Bol Med Hosp Infant Mex. 2025;82(2):67-97. doi: 10.24875/BMHIM.24000059.
ABSTRACT
Pediatric arrhythmia encompass a diverse array of conditions, ranging from asymptomatic cases to severe life-threatening episodes. Effective management of these conditions, especially for non-specialist physicians, is crucial to improving patient outcomes and reducing the risk of sudden cardiac death (SCD). This integrative review aims to synthesize the present evidence on the strategies for diagnosing and treating pediatric arrhythmias, providing a practical, symptom-based guide for non-specialist physicians. Following Cooper’s methodological framework, we conducted a comprehensive literature search using electronic databases (PubMed/MEDLINE and Cochrane Library) up to August 7, 2024. Inclusion criteria focused on studies published between 2019 and 2024, involving pediatric patients aged 2-18 years with several types of arrhythmias, excluding those with congenital heart disease or other systemic conditions.

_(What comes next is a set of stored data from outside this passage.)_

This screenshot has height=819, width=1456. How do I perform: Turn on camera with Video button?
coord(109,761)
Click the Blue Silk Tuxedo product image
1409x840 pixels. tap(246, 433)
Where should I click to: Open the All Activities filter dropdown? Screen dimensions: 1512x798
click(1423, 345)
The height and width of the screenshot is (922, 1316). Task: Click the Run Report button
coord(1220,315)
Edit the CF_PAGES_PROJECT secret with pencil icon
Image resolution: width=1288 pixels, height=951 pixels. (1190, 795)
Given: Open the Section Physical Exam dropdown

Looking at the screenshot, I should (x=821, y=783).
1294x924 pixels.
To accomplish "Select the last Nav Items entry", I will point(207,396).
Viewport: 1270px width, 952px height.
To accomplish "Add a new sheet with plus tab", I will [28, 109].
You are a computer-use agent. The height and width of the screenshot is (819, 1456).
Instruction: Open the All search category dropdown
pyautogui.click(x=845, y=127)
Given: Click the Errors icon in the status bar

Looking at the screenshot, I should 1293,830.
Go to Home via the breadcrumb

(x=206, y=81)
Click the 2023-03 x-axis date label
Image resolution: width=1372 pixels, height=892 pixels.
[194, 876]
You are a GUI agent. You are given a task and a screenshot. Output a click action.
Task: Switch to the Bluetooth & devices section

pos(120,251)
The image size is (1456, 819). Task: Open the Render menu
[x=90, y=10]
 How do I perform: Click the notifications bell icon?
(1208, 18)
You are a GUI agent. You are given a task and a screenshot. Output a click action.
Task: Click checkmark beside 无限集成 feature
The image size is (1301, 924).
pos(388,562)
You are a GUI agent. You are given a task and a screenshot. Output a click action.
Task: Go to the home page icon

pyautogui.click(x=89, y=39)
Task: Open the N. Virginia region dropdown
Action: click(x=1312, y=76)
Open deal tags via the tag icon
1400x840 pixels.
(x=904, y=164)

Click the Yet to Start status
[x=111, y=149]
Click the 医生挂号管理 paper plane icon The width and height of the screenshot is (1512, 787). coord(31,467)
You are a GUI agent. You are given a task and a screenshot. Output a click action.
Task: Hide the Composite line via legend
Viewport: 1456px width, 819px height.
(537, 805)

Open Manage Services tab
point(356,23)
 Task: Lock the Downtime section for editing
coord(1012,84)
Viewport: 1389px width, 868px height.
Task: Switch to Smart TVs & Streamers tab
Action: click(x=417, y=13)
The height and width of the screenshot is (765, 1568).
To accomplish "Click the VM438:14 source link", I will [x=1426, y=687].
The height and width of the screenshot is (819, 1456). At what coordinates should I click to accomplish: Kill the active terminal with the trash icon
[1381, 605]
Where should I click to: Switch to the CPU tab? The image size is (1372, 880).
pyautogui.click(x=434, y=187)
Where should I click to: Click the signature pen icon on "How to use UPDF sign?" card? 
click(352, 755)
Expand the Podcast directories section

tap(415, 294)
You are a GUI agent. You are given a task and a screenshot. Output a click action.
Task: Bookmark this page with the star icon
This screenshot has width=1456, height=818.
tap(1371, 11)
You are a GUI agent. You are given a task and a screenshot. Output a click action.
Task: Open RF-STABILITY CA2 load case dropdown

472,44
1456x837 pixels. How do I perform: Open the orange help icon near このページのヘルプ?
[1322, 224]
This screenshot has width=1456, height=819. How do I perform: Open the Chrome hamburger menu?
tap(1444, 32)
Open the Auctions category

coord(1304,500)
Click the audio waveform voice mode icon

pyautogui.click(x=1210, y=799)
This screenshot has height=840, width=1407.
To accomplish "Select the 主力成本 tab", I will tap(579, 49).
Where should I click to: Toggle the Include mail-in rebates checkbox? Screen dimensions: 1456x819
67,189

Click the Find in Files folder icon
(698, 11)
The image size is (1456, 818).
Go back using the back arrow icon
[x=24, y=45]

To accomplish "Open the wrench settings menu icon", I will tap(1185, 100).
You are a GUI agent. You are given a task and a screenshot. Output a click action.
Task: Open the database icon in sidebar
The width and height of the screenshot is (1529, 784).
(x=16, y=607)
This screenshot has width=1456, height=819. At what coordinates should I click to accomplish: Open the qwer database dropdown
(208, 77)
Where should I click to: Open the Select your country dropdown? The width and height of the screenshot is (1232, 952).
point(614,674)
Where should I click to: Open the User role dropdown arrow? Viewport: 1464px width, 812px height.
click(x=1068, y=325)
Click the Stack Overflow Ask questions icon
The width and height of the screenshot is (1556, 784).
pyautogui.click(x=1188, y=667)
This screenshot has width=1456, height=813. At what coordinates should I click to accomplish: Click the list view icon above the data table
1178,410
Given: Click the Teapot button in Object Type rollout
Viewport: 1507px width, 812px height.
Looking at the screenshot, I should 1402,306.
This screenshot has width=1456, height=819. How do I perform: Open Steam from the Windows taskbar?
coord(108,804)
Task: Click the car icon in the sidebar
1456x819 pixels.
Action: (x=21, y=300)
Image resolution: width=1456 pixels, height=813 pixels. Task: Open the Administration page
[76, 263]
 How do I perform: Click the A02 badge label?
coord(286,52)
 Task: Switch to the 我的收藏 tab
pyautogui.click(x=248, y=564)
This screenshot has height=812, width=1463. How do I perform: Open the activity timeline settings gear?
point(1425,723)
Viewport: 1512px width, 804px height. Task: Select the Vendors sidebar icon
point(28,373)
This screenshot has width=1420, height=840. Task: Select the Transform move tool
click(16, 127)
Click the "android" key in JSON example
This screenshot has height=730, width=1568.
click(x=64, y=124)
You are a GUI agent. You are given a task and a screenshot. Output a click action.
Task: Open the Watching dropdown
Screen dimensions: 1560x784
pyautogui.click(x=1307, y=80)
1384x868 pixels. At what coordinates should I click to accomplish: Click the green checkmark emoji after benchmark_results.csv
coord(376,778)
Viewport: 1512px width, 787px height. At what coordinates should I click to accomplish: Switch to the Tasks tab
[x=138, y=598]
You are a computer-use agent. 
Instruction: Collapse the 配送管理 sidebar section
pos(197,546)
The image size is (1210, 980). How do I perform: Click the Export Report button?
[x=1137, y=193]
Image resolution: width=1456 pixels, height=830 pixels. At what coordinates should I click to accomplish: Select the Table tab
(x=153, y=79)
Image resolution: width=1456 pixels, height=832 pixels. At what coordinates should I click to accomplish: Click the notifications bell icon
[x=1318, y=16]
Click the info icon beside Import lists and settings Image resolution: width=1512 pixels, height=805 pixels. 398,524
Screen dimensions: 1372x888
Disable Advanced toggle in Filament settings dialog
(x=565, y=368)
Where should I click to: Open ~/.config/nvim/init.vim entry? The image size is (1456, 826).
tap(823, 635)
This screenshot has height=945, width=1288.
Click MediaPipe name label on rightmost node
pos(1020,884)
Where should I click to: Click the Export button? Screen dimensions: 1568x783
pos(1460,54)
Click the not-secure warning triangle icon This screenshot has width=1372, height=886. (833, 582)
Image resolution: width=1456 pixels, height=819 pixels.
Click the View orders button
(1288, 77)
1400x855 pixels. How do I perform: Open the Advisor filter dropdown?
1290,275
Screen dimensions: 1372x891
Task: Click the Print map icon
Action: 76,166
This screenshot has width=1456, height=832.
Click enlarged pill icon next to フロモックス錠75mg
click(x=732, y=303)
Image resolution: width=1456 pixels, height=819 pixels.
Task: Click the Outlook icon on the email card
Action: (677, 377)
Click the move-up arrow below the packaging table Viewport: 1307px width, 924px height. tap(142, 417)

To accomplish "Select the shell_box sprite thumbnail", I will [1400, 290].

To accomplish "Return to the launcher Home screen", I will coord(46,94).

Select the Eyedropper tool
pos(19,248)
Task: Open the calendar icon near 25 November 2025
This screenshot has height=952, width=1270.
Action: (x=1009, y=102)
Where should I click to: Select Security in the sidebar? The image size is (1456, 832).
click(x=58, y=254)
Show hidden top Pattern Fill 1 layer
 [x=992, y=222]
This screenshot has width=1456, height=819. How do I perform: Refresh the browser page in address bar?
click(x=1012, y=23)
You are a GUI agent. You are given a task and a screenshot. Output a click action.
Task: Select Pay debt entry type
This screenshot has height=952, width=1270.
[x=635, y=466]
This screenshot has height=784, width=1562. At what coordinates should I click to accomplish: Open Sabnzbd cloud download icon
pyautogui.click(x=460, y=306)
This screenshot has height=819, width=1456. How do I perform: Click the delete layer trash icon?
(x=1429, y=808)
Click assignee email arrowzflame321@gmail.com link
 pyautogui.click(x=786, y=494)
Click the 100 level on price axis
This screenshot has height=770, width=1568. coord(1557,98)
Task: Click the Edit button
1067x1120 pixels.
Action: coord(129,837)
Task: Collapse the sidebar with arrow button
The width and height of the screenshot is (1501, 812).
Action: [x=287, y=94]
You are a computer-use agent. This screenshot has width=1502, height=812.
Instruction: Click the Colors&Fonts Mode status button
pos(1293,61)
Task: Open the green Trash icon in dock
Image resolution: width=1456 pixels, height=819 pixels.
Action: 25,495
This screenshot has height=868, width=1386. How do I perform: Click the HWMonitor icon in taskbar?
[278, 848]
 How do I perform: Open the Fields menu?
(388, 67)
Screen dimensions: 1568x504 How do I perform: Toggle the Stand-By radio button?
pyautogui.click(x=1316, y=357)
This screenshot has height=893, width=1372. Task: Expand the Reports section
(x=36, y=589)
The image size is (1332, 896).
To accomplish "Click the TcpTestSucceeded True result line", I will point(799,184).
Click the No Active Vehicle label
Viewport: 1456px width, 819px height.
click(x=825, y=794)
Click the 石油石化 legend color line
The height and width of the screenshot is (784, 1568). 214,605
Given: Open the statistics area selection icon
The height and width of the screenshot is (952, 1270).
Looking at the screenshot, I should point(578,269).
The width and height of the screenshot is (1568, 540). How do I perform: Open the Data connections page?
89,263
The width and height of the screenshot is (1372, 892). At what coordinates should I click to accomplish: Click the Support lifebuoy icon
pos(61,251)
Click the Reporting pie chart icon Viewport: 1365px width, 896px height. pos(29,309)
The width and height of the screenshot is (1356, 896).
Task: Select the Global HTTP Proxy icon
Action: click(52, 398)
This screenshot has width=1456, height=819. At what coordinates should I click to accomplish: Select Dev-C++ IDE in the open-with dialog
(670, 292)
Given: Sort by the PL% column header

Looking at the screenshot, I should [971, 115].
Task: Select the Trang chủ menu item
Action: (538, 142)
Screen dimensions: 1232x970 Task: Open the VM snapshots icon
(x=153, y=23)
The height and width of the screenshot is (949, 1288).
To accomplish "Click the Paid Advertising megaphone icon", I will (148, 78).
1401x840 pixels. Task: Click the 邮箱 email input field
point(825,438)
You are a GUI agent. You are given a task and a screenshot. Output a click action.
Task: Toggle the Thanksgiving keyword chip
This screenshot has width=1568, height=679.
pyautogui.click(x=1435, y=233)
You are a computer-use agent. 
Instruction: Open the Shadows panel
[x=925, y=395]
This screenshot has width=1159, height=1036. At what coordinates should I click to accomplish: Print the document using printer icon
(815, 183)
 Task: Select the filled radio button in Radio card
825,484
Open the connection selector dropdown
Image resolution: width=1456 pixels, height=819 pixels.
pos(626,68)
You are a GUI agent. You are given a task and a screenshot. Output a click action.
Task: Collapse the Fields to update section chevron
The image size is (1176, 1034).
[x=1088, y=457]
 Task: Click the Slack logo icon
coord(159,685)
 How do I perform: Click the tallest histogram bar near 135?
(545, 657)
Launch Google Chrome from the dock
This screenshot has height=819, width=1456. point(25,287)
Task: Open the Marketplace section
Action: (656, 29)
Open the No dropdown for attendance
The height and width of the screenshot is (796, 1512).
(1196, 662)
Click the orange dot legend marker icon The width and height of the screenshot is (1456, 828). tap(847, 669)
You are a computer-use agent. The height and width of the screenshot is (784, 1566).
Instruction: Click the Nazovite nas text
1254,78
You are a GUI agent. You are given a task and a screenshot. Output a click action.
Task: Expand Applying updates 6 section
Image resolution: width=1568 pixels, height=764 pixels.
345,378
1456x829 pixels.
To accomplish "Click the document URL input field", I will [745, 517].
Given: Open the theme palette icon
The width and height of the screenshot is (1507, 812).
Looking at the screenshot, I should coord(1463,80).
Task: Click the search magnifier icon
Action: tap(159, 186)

Quality appraisal was performed using the GRADE and CONSORT methodologies. From 176 initially selected studies, 69 met the inclusion criteria. The evidence was synthesized into a symptom-based conceptual framework, categorizing arrhythmias into asymptomatic, paroxysmal tachycardia, and those associated with low cardiac output or syncope. Common arrhythmias, such as sinus arrhythmia, sinus bradycardia, and wandering atrial pacemaker typically do not require treatment. In contrast, conditions, such as supraventricular tachycardia, ventricular tachycardia, and inherited arrhythmias (e.g., long QT syndrome, Brugada syndrome) necessitate specific diagnostic and therapeutic strategies. This review provides a practical guide for non-specialist physicians to diagnose and manage pediatric arrhythmias, aiming to improve patient outcomes and reduce SCD incidence in children. Future research should focus on pediatric-specific studies and the development of novel therapeutic interventions.